1. Bukan Asa

Màu nền
Font chữ
Font size
Chiều cao dòng

Halo pembaca,
Saya persembahkan Kadar Formalin ini untuk,

Kamu yang pernah menanti, meski sadar kamu bukan yang dinanti.

Kamu yang pernah percaya, kalau rasa yang ada akan meluntur tanpa perlu saling jujur.

Dan kamu yang pernah meyakini, kalau rasa yang telah lama hinggap lebih awet dari bahan pengawet.

- Pariskha Aradi

"I hate that nick-fucking-name. I don't wanna be a doll, I don't wanna be your toy." - Barbie

"Love is the fucking thing that I can't explain. I'm sorry ...."
- Dion

============= *** =============

Istilah jatuh cinta sendirian merupakan kata lain dari cinta bertepuk sebelah tangan. Atau lebih tepatnya lagi bertepuk bersama angin kosong. Karena tangan yang harusnya menyambut tepukan balik sedang menggenggam erat tangan lain. Intinya semua yang membuat sakit gigi terasa jauh lebih baik-kata Magie Z-ada pada istilah tadi.

Maka di sinilah Barbie berdiri anggun disertai wajah setengah idiot. Ia terus memaksakan senyum lima jari di antara suara tepuk tangan para hadirin acara pertunangan Cessa dan ....
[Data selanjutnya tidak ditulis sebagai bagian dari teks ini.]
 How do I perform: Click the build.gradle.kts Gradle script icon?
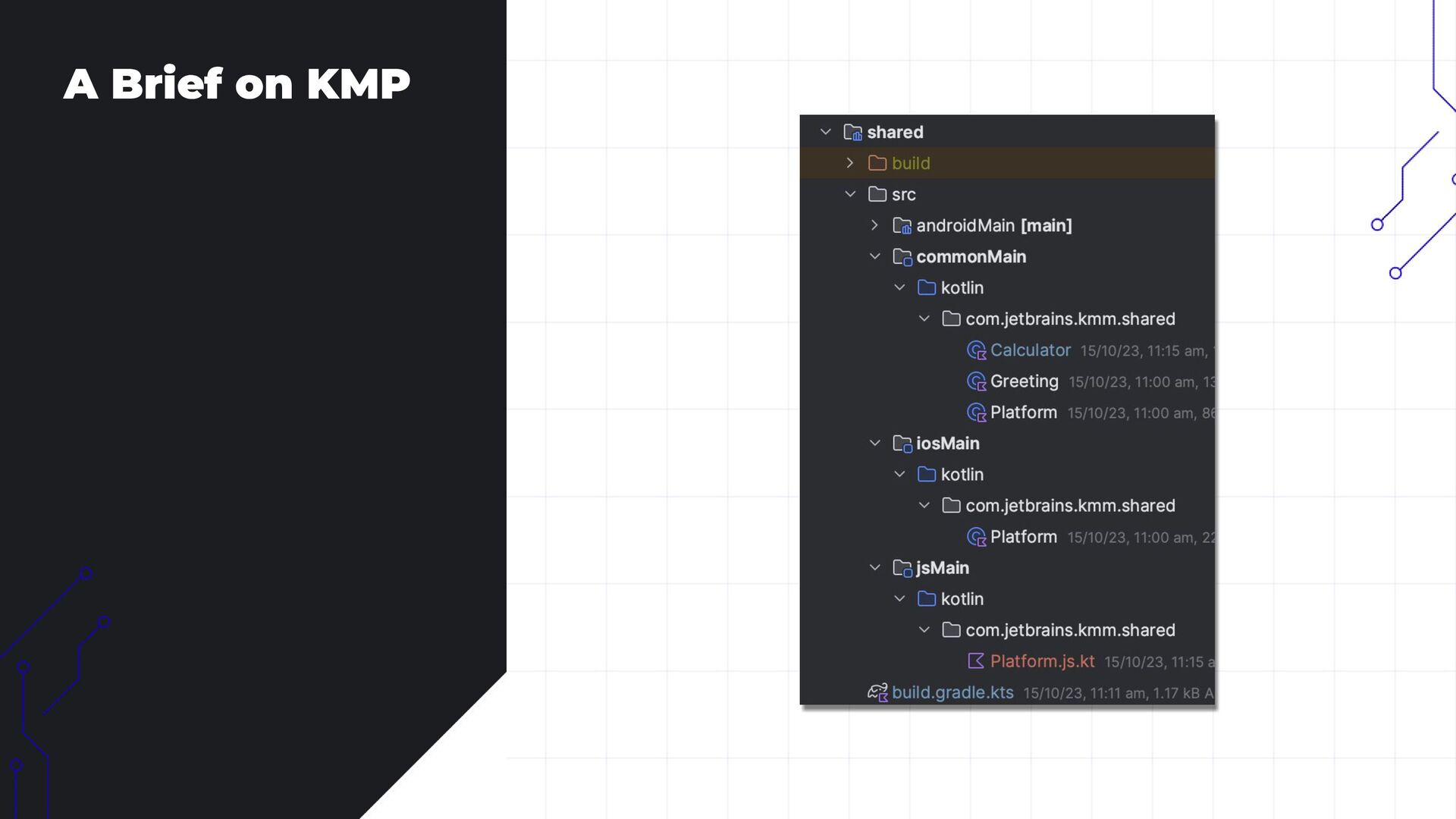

Barbie harus menyebut laki-laki itu dengan sebutan apa? Cinta pertama? Cinta monyet? Cinta abadi? Cinta sejati? Cinta mati? Oke, persetan dengan segala macam jenis cinta yang hanya indah dalam novel romansa. Barbie mungkin akan meracuni kakaknya sendiri kalau ia sudah tidak cukup waras, hanya demi laki-laki itu.

Kau belahan jiwa, tega menari indah di atas tangisanku.

Mencoba bertahan sekuat hati, layaknya karang yang dihempas sang ombak.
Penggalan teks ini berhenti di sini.